Traffic Capacity and Population Demographics
With only five traffic lanes in each direction, traffic movement is greatly compromised, especially during commute hours. Traffic capacity has remained the same from 1960 to 2012 and is no different with the east crossing replacement. In 1936, the Bay Area population was about 1,650,000. By 1990, it was about 6,024,000, and by 2010, it was 7,150,000. The projected population in 2025 is 8,880,000, rising to 9,031,500 in 2035 (50% greater than in 1990). Traffic growth has been even more rapid. When the bridge originally opened in 1936, the traffic equivalent was 50,000 vehicles. As early as 1947, Frank Lloyd Wright called the traffic congestion on the Bay Bridge intolerable. By the late 1990s, this critical highway link carried about 280,000 vehicles on an average day. In 2000, it was evaluated as 324,000 vehicles on average. In other words, the growth in demand has increased nearly six-fold over the past 75 years. Currently, during commute hours it can take up to 30 minutes to drive the 4.4 miles (7.1 km) from water’s edge to water’s edge across the bridge. That translates to only 9 miles per hour (14 km/h), and sometimes it is even worse, especially if there is an accident on the bridge. The idea of supplementing traffic capacity across the bay is not new. Numerous studies over the past 60 years have been conducted for new crossings (both bridges and tunnels). None of these studies were pursued, for environmental, political, economic and other reasons. However, these efforts show a great deal of continuing interest in reducing the pressure on cross-bay traffic.

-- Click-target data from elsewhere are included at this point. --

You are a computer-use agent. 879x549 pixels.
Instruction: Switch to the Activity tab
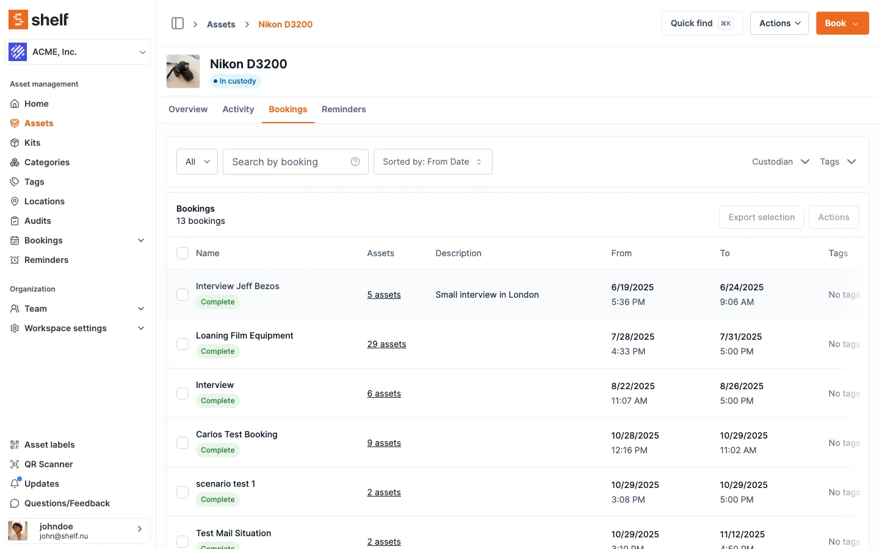pos(238,109)
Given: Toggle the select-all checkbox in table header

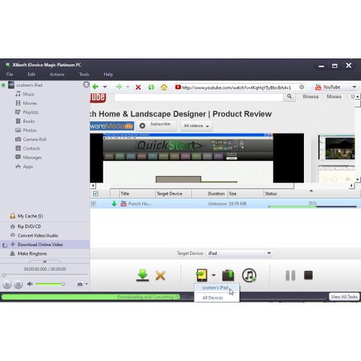Looking at the screenshot, I should coord(95,193).
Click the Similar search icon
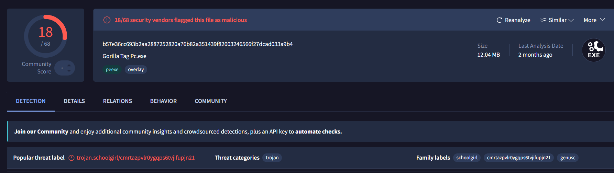Image resolution: width=614 pixels, height=173 pixels. (x=543, y=20)
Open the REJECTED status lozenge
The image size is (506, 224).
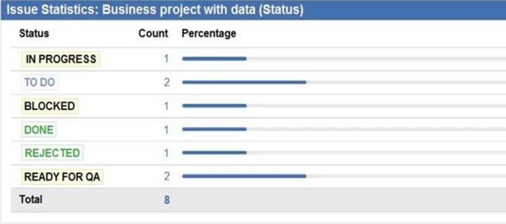click(x=52, y=153)
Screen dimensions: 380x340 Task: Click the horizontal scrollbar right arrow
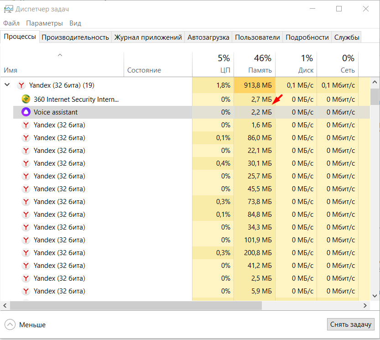(365, 305)
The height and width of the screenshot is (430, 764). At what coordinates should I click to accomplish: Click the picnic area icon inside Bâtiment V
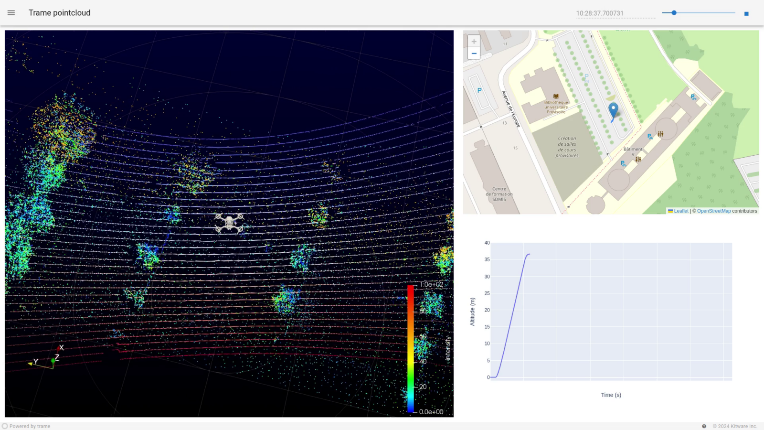(638, 160)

Figure 5: New east crossing: Skyway and self-anchored suspension bridge (SAS). Courtesy of MTC and Caltrans.
Seeking a rational solution for this “problem,” some of the possibilities include: • Expanding Bay Area Rapid Transit’s (BART) underwater, cross-bay tunnel. BART has already reached its maximum capacity during peak commute times. Enlarging the system would be fraught with technical difficulties, high cost and environmental problems. • Adding more ferries. The Bay Bridge ended the ferry system era long ago. Ferries imply more automobiles to get to and from the water’s edge. This would be a giant step backward. • Adding a second bridge parallel to the existing Bay Bridge.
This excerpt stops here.